All the rage I’d lain on in the months since Meredith’s death, all the blame I knew was his by right, all the guilt I’d felt for her having been in the car reared up, overwhelmed me, stopped me cold and told me just one thing: that I hated him.
I hated our friendship, too, its entire chaotic history. And I hated this latest grand, generous gesture with all its resonances which seemed to symbolise everything that had ever been between us — the unevenness, the roller-coaster unpredictability, the frustration and giddy glory, the ceaseless, competitive vying for position, the in-your-faceness and the other, deeper matters wreathed in silence.

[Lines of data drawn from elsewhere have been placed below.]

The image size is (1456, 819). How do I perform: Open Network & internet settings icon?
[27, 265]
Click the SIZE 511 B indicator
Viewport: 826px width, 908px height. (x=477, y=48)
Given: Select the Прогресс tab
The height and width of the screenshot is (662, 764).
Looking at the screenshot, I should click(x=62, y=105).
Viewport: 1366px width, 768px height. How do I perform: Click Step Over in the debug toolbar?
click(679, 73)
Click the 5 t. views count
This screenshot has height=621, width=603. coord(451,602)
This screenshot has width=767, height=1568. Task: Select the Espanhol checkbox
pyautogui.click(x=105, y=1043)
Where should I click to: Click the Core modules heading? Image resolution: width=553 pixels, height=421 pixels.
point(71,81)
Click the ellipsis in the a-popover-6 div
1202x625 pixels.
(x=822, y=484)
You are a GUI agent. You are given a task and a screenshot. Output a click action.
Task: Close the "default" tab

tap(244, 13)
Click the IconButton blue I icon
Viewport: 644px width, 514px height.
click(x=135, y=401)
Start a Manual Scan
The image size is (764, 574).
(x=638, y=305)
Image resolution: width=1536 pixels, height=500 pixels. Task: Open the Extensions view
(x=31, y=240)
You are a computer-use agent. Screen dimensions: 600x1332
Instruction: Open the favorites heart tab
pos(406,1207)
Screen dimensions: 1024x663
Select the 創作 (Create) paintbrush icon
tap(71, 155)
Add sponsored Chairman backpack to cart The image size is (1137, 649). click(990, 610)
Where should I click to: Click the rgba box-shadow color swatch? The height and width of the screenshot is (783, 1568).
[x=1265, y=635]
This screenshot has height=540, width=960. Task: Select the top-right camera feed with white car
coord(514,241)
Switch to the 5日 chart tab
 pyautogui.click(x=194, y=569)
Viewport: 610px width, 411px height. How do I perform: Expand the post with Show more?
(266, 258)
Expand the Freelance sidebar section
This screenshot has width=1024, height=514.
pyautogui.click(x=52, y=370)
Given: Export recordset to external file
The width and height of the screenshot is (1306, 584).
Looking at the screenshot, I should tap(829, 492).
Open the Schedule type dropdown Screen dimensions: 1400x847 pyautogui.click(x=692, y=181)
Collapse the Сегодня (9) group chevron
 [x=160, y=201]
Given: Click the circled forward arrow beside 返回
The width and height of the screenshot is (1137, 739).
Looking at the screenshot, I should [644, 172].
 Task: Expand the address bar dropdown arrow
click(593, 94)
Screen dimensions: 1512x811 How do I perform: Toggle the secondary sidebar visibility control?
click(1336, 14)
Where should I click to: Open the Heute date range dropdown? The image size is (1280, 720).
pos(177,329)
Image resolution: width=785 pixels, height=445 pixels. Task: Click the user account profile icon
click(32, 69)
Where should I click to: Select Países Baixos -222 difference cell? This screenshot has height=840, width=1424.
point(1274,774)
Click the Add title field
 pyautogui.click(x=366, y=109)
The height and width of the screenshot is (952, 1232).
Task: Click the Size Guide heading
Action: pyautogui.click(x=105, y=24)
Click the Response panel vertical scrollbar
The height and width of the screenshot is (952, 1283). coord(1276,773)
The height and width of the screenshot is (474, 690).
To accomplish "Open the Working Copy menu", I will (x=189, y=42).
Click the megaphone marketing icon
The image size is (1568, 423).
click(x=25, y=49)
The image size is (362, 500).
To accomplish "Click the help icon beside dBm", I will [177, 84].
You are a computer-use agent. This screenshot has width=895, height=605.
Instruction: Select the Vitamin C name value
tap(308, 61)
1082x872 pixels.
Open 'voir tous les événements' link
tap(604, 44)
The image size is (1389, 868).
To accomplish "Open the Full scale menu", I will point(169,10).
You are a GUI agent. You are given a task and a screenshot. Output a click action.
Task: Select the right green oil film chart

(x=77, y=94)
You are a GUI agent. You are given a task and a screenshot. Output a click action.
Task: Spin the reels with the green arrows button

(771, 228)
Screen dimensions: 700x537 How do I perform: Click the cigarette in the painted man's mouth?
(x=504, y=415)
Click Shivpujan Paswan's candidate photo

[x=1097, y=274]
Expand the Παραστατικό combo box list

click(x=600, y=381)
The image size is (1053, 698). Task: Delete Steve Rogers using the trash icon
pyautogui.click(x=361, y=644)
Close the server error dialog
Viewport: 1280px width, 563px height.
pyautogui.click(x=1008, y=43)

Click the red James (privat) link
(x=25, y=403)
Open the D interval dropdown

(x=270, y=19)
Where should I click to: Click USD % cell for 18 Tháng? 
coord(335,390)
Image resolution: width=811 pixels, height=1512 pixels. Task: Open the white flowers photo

I suddenly couldn’t stand him calling the shots any more; I couldn’t bear him ignoring my bereavement even as he signalled a Westie-ish kind of sympathy; I couldn’t bear him ploughing on with his plans, complete with running-commentary, and disregarding my hollowed-out, no-prospect life, my story.
I couldn’t bear our soiled, striving, battle-weary, insincere friendship, our slightly sick, compulsive interdependence, like that of prisoner and keeper, where the cold truth is never mentioned. The cold truth seemed unavoidable to me now, though I’d been resisting it for months. The cold truth was: I couldn’t bear him.